Formalismo, humor romeno e pé na realidade inspiram reta final em Cannes

Já em seus útlimos dias, o festival assistiu, finalmente, a um candidato francês à Palma de Ouro que não embaraça os selecionadores – Dheepan, do veterano Jacques Audiard, que se debruça de maneira contundente sobre o tema da imigração e também da violência urbana que, neste momento, abala a Europa e também outros lugares do mundo.
Dheepan é o nome do protagonista, um imigrante do Sri-Lanka interpretado pelo escritor Anthonythasan Jesuthasan. Como seu personagem, o ator tem larga vivência anterior como ex-guerrilheiro da guerra civil que destroça seu país. Fugindo disso, ele forma uma falsa família com a jovem Yalini (Kalieaswari Srinovasan) e uma menina órfã de 9 anos, Illayaal (Claudine Vinasithamby), facilitando seu acolhimento como refugiados na França.
Uma vez na Europa, Dheepan acha alojamento e emprego como porteiro de um conjunto habitacional de periferia, dominado pelos traficantes. Tudo o que ele e a família precisam fazer para ter paz é ignorar o que fazem os criminosos à luz do dia – sem que se veja intervenção alguma da polícia. Mas, finalmente, a espiral de violência não os poupa.Dheepan
é um filme sobre engajamento, escolhas, autodefesa e busca de amor.

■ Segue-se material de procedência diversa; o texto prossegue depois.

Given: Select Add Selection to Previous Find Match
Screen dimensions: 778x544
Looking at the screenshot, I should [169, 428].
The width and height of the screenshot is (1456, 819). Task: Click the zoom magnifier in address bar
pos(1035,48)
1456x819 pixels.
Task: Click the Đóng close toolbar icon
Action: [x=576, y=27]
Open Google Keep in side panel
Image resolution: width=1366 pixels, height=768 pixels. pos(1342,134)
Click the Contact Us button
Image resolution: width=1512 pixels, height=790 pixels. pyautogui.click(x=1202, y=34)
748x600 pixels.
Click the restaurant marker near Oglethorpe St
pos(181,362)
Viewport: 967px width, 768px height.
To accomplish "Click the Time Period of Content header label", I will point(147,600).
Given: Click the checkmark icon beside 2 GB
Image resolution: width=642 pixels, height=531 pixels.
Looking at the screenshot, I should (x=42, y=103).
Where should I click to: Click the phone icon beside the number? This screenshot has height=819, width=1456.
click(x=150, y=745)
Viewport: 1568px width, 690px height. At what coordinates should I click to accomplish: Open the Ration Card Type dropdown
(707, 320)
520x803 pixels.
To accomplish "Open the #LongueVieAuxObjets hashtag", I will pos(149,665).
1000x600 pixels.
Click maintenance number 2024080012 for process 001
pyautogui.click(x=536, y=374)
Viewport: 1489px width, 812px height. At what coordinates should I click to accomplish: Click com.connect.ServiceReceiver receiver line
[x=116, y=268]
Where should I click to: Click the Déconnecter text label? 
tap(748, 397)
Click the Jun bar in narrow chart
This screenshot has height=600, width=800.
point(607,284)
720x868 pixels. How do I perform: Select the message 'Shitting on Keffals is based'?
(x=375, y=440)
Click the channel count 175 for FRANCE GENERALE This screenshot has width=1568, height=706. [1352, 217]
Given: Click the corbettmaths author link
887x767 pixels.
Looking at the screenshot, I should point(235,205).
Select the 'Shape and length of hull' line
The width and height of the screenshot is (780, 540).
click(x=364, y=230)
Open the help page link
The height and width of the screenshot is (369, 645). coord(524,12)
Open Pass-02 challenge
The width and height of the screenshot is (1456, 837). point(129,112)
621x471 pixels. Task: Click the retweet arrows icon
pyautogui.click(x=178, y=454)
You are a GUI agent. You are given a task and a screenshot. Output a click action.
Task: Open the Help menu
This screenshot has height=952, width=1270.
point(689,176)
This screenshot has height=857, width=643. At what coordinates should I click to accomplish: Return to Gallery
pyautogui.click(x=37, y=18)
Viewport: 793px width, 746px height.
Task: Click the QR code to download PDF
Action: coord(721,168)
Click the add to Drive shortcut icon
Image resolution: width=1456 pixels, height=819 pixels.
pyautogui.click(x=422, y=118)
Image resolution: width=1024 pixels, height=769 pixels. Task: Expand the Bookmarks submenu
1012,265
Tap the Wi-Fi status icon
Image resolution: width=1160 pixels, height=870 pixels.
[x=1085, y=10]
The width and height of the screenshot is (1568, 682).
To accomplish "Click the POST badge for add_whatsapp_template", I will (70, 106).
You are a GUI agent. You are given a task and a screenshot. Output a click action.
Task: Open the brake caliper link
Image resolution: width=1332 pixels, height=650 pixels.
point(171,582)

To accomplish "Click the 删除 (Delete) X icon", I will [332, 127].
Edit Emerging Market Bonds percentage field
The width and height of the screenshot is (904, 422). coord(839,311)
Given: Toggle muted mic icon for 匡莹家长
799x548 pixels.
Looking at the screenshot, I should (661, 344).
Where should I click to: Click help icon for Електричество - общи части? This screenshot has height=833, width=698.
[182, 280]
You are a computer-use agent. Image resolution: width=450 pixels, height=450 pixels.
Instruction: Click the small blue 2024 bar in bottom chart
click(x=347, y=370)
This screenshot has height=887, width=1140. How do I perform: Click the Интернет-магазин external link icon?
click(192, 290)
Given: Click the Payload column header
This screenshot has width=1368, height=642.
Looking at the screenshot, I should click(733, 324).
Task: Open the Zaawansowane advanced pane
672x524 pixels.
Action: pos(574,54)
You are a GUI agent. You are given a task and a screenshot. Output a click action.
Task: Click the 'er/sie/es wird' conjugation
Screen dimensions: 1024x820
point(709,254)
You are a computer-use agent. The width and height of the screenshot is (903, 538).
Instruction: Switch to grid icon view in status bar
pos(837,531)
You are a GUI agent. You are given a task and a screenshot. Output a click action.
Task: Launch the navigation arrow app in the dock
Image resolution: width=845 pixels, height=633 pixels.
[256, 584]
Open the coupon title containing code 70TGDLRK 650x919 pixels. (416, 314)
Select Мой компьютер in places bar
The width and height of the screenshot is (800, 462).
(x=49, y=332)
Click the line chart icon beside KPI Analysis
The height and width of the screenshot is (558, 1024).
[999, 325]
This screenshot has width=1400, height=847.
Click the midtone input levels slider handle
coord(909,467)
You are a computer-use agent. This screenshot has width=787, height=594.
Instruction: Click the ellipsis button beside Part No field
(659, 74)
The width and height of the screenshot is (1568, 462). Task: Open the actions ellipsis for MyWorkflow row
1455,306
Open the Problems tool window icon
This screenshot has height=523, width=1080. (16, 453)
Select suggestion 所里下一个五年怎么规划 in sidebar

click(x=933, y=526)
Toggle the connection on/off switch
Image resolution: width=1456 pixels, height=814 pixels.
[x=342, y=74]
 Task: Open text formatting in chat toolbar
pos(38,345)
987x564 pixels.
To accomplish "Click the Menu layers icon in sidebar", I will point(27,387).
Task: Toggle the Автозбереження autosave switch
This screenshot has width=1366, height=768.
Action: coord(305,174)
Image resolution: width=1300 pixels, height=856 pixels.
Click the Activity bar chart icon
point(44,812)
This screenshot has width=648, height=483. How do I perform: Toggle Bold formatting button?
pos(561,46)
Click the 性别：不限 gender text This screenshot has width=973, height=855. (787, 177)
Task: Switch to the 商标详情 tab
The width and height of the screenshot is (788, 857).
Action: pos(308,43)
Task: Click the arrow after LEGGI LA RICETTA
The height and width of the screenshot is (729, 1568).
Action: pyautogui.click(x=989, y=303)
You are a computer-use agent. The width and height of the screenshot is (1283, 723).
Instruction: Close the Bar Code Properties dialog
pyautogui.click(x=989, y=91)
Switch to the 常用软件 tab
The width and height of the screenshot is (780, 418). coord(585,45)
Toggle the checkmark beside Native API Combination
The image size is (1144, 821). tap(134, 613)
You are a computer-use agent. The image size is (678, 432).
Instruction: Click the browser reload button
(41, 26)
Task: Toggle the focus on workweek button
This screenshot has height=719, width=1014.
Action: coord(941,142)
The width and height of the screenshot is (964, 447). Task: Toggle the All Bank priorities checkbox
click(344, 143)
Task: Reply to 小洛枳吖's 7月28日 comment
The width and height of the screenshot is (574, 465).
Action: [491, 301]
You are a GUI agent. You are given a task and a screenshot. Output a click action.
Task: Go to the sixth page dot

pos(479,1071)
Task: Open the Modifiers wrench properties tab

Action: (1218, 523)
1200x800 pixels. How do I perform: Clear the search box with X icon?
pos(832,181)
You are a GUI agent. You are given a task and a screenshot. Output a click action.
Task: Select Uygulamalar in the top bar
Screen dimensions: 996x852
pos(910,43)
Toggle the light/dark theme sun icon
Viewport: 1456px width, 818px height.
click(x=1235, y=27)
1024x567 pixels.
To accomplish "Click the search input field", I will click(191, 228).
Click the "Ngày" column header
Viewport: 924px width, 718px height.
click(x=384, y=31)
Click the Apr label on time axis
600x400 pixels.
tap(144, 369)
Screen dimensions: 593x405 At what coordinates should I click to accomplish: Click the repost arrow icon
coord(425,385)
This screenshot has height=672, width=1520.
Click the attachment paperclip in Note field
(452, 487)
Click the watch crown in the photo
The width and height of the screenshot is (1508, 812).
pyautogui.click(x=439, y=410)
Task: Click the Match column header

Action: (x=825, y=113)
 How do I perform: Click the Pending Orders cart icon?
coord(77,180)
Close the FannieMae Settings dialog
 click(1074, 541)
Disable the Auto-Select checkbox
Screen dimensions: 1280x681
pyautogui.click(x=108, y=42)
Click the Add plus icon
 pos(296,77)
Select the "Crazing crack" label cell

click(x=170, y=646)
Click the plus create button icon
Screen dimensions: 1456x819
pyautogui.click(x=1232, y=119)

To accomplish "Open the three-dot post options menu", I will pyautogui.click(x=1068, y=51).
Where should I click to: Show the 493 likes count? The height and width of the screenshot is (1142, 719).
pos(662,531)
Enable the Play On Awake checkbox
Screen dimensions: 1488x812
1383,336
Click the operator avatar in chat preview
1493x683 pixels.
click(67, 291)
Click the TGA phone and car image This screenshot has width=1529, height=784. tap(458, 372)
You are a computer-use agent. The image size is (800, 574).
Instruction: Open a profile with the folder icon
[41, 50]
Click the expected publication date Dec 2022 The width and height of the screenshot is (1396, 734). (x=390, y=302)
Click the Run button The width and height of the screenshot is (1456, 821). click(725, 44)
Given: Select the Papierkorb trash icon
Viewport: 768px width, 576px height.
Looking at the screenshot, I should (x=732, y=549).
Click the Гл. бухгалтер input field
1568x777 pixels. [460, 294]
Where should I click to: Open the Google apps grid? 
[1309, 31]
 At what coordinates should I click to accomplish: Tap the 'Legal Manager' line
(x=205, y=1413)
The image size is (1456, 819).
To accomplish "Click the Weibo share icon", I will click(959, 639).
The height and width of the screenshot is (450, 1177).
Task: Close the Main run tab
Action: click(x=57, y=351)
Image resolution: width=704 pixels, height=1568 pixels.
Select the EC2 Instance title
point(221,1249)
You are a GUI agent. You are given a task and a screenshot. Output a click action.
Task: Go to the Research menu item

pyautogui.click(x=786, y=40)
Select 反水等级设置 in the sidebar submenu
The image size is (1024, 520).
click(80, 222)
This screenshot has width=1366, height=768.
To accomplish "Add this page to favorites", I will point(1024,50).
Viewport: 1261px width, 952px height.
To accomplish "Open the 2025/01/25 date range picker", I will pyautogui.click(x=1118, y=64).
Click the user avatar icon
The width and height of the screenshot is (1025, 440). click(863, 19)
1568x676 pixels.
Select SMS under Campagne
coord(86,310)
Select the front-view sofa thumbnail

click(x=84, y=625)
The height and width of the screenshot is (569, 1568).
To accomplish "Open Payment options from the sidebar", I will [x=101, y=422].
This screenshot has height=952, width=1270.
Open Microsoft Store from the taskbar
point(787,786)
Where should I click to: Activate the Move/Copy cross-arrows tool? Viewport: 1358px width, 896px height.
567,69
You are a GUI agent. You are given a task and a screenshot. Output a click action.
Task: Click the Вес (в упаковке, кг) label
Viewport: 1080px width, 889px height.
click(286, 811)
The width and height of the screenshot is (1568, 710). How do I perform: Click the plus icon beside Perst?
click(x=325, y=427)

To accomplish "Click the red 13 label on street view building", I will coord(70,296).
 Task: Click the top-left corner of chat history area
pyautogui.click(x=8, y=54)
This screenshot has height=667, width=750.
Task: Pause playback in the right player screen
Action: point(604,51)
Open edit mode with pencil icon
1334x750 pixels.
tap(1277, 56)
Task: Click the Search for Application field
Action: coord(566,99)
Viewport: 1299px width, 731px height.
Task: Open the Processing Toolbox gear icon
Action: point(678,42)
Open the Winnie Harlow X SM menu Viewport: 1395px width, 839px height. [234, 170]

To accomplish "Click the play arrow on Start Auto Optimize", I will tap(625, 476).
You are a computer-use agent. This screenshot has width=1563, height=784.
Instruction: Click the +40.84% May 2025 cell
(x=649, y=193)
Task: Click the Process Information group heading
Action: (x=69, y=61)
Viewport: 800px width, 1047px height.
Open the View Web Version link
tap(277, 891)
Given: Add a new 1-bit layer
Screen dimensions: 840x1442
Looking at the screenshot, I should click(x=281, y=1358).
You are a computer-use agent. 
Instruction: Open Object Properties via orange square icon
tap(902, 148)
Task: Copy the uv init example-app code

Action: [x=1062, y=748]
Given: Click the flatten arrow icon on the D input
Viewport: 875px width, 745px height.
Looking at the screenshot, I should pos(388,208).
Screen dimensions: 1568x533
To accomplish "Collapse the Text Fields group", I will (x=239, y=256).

Nada ingênuo, nem melodramático, o filme de Audiard (Ferrugem e Osso,
O Profeta) é um instrumento de reflexão sobre o contemporâneo que não abre mão de sua natureza, ou seja, é cinema, não manual didático. O que só aumenta sua força.

Lutas imperiais
O veterano chinês Hou Hsiao Hsien (Millenium Mambo) gastou cerca de sete anos para produzir seu refinado drama de época The Assassin, em que conta a história de uma moça, Nie Yinniang (Shu Qi), raptada e treinada para tornar-se uma assassina e encarregada de matar um dos governantes a quem ela, quando criança, estava prometida como noiva.
As intrigas palacianas e as lutas marciais desenrolam-se recorrendo a uma fotografia e montagem extremamente bem-cuidadas, num ritmo compassado – que se tornou lento demais. Além disso, a dramaturgia é insuficiente para permitir acompanhar com clareza todos os lances desta luta pelo poder. O filme se esgota, praticamente, em sua estética. Difícil achar que o júri presidido pelos irmãos Coen vá se entusiasmar demais por sua premiação.
Tesouro romeno
Na seção Un Certain Regard, o romeno Corneliu Porumboiu (Polícia, Adjetivo) entregou em
Comoara
uma história de toque cômico, que acompanha um funcionário público, Costi (Cuzin Toma), associado a um vizinho arruinado, Adrian (Adrian Purcarescu), para buscar um suposto tesouro na velha casa de campo de seu avô. O enredo, na verdade, baseia-se em lendas familiares da vida do avô de Purcarescu.
Para permitir a prospecção do jardim da casa, Costi contrata um operador de detetor de metais (Corneliu Cozmei), tornando a aventura cada vez mais rocambolesca, dentro daquela contenção dramática comum aos filmes romenos, que às vezes faz lembrar de um Buster Keaton. Não é o melhor filme deste diretor mas, de vários modos, comenta também a crise econômica que varre a Europa com a ironia peculiar dos romenos.